Do the complex zeros of $\big(\zeta(s-1) -\zeta(s)\big) \pm \big(\zeta(1-s) - \zeta(2-s)\big)$ all (except 1 pair) reside on the line $\Re(s)=1$?

Question

Or stated differently: for $s \in \mathbb{C}$ and with $\chi(s)= \pi^{-s}\,2^{1-s}\,\cos\left(\frac{\pi\,s} {2}\right)\,\Gamma(s)$, do all, except a finite few, of the complex (real ones exist as well) zeros of:

$$\frac{\zeta(s-1)}{\zeta(s)}-\frac{\pm 1-\chi(s)}{\pm 1-\chi(s-1)}$$

reside on the line $\Re(s)=1$ ?

The finite few lying off the line are:

• $\pm = +$ the exceptional set: $(5.894... \pm 1.389...\,i)$ , $(2- 5.894... \pm 1.389...\,i)$
• $\pm = -$ the exceptional set: $(3.006... \pm 2.438...\,i)$ , $(2- 3.006... \pm 2.438...\,i)$

Could a proof for this be within reach or is it just as hard as the RH?

Thanks!

Added a graph of the + version on request.

Answer 1

I do not think this is so difficult as the Riemann hypothesis, I will only explain why this is so without giving complete proof.

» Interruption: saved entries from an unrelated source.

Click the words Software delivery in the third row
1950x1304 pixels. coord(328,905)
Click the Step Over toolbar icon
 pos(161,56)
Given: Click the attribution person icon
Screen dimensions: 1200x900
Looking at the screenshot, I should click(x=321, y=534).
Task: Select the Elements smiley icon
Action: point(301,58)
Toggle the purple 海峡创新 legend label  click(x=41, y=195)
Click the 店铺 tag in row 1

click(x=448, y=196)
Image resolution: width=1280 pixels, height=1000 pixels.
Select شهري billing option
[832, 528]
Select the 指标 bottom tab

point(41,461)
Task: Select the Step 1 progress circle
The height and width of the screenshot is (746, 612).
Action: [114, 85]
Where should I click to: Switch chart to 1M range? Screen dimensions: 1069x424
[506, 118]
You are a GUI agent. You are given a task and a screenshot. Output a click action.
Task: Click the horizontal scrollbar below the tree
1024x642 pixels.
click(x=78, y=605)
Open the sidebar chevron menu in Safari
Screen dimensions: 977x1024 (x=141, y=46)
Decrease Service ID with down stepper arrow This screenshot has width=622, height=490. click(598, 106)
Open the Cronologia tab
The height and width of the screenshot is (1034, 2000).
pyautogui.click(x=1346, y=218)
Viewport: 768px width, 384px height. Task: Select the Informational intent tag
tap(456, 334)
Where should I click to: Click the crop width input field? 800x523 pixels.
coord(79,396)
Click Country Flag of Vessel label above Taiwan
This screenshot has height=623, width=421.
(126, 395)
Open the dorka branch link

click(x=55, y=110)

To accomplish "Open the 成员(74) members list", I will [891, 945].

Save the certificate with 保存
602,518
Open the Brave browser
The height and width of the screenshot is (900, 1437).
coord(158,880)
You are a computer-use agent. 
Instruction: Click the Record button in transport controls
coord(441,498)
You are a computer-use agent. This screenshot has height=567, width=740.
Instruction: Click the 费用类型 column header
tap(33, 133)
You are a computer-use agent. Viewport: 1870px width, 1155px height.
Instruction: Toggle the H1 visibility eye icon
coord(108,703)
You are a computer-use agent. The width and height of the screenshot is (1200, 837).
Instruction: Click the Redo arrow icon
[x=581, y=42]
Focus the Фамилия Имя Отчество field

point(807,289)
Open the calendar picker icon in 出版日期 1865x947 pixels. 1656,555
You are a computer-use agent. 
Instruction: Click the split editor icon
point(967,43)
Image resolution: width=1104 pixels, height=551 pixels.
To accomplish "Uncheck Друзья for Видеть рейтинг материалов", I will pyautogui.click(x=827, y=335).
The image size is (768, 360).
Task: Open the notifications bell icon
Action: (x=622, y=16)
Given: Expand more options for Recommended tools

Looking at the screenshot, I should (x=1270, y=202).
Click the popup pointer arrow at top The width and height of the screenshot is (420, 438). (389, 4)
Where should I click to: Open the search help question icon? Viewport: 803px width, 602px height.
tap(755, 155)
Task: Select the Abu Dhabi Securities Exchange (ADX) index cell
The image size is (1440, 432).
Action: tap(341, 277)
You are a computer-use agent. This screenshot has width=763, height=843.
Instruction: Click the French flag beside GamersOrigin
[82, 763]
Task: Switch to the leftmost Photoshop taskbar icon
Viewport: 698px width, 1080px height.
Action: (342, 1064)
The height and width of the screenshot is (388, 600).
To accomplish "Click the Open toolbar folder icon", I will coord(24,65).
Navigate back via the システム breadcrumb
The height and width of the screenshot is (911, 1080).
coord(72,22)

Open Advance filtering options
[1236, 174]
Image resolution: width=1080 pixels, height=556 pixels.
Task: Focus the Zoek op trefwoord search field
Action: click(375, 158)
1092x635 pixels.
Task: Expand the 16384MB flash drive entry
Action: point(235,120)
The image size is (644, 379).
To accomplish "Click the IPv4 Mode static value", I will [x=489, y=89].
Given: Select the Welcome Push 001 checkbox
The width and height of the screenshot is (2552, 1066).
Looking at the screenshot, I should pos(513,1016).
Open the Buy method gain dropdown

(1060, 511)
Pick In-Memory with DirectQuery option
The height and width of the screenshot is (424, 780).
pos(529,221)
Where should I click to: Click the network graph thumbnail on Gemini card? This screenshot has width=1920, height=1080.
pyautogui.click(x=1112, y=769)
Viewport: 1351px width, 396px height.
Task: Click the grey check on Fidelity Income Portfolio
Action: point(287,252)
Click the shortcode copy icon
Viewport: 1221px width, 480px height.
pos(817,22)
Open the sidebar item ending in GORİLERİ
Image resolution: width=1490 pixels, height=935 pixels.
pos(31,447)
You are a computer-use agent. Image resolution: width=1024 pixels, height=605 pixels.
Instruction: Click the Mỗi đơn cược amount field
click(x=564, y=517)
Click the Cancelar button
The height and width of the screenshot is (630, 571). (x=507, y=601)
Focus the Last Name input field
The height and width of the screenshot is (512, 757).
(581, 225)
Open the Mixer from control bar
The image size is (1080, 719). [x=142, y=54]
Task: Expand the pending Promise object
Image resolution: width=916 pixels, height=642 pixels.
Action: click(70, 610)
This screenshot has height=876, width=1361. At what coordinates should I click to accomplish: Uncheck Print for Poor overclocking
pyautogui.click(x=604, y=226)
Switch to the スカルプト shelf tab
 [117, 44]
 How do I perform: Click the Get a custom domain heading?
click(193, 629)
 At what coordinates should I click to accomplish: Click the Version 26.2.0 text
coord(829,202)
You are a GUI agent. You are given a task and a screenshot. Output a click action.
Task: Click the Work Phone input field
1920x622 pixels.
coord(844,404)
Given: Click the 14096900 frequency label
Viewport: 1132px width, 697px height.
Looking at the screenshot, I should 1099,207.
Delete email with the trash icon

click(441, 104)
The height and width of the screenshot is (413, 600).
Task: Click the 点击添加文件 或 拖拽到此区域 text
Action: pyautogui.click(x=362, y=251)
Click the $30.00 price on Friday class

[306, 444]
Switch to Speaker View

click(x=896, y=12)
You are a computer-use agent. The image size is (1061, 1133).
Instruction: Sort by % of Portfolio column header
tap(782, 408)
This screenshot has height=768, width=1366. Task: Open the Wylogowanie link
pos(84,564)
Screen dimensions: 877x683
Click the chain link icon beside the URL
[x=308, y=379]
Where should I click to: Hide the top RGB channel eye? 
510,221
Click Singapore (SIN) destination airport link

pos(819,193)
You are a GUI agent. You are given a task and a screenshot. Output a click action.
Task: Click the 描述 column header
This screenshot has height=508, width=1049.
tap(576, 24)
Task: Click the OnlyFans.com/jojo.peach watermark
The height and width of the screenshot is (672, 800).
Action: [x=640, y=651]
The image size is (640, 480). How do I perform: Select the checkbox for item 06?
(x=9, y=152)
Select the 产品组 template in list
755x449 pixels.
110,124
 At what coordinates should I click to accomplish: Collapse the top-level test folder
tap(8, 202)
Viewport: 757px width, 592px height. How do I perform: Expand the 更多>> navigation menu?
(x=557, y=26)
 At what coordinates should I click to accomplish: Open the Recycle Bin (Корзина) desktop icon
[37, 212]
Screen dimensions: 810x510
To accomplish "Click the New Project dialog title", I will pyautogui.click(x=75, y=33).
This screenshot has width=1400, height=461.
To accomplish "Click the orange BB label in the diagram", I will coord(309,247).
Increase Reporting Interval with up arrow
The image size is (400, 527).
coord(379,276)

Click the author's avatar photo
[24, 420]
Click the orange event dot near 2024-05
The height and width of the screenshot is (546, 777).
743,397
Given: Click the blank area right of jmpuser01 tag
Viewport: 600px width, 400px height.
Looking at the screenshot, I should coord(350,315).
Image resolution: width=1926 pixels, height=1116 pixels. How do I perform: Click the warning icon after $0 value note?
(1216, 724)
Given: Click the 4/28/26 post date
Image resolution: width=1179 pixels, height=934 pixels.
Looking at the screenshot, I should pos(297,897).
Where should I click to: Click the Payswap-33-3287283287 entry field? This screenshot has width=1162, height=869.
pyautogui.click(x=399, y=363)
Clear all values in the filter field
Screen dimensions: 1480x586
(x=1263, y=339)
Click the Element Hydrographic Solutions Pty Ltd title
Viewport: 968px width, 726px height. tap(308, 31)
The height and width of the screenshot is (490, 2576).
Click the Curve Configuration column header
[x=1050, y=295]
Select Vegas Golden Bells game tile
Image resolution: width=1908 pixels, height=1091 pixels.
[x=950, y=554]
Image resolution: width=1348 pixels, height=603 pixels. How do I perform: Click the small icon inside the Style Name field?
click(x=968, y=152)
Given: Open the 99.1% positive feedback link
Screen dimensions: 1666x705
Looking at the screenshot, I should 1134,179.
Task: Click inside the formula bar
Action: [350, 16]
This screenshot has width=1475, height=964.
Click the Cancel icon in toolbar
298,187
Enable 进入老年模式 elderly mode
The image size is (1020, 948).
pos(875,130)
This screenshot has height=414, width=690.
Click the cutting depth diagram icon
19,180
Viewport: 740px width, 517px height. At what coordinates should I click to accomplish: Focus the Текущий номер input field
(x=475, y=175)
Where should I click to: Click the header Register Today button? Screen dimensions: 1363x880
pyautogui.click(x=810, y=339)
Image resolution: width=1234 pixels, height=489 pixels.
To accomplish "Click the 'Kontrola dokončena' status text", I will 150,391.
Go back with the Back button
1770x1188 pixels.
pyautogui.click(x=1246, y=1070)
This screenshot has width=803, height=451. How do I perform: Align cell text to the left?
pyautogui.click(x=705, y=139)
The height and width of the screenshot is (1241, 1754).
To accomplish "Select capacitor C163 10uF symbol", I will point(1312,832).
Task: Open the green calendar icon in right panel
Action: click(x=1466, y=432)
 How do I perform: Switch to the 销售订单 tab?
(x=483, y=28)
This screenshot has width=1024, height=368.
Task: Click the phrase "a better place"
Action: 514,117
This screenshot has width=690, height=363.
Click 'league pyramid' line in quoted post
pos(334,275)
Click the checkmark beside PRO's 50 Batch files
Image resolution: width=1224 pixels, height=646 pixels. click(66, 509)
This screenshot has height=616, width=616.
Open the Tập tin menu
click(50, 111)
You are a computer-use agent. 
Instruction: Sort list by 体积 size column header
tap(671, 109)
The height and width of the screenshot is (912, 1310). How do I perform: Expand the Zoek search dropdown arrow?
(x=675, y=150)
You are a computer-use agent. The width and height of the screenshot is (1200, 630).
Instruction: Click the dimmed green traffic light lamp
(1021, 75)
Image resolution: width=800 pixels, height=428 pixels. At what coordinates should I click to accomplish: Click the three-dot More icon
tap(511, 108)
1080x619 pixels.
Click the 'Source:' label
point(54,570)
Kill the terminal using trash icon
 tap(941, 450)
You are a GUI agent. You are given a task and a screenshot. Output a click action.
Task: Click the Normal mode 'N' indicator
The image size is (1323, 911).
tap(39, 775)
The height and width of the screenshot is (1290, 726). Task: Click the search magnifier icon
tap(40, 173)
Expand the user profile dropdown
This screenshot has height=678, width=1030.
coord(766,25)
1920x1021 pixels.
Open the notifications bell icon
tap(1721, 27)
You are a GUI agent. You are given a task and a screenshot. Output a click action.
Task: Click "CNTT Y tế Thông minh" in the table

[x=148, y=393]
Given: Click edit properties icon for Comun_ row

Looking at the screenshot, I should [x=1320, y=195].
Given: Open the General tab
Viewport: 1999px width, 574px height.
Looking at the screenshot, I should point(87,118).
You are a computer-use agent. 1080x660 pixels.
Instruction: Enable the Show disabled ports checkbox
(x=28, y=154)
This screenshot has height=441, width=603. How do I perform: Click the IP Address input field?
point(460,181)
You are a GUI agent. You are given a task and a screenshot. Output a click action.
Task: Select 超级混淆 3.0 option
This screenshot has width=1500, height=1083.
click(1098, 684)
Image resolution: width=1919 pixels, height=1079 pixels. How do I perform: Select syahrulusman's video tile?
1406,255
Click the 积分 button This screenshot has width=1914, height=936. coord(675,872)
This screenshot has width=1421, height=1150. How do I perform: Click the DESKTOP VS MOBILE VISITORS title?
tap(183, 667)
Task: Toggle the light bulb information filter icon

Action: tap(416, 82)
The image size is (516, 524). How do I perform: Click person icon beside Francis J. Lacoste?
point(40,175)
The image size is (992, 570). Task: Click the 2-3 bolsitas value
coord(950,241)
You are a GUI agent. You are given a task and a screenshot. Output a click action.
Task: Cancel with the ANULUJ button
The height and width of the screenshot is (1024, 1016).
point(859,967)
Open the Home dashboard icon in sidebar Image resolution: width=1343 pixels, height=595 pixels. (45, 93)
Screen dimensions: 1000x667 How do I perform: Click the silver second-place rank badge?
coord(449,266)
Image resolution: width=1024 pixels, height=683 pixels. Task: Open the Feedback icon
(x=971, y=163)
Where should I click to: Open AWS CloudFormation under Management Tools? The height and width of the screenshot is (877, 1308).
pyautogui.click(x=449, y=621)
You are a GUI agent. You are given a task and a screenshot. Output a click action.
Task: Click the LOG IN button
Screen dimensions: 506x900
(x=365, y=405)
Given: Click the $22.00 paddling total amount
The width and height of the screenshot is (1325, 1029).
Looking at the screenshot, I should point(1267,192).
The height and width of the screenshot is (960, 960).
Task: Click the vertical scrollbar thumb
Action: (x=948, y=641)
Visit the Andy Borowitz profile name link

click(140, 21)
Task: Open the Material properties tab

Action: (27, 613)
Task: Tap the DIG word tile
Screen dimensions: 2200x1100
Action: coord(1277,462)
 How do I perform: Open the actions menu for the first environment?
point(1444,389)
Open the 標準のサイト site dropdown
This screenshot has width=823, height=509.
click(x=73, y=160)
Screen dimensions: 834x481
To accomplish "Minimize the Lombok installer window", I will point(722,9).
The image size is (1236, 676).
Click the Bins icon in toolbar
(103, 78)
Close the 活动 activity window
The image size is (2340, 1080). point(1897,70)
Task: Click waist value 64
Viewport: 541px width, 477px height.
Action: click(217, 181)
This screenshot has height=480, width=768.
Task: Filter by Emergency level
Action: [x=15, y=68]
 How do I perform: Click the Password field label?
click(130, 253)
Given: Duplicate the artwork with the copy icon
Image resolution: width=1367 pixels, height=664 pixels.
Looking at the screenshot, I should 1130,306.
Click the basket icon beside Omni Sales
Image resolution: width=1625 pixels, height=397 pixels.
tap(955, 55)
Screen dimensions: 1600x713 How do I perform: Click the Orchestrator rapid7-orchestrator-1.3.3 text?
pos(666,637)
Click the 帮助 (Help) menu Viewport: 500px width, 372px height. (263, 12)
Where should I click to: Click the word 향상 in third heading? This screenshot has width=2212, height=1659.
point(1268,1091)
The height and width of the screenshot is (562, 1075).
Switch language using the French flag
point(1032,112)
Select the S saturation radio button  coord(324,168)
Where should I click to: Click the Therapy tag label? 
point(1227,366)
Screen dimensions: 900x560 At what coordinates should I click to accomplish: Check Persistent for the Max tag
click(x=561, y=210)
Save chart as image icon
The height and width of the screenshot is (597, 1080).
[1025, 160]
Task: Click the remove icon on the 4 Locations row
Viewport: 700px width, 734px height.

First on the line $s=1+it$ the functions are $$(\zeta(it)-\zeta(1+it))\pm (\zeta(-it)-\zeta(1-it)).$$ In other words $2\Re(\zeta(it)-\zeta(1-it))$ and $2i\Im(\zeta(it)+\zeta(1-it))$.

We have by the functional equation $$\zeta(it)-\zeta(1-it)=(\chi(it)-1)\zeta(1-it).$$ For $t$ real and $t\to+\infty$ we have $$\chi(it)-1=\Bigl(\frac{t}{2\pi}\Bigr)^{1/2}e^{i(-t\log\frac{t}{2\pi}+t+\frac{\pi}{4})}(1+O(t^{-1/2})).$$ The argument of $\zeta(1-it)$ is $O(\log t)$ [$O(\log\log\log t)$ under RH] and is zero at points $t_k\to+\infty$ (If taken $-\pi/2$ at $z=1$).

Therefore function $2\Re(\zeta(it)-\zeta(1-it))$ has approximately $\frac{T}{\pi}\log\frac{T}{2\pi}-\frac{T}{\pi}$ zeros in the interval $0<t<T$.

That these are essentially all zeros of this functions need a little work, but I think it is possible to prove it by counting the number of all zeros and comparing.

The other function is treated analogously.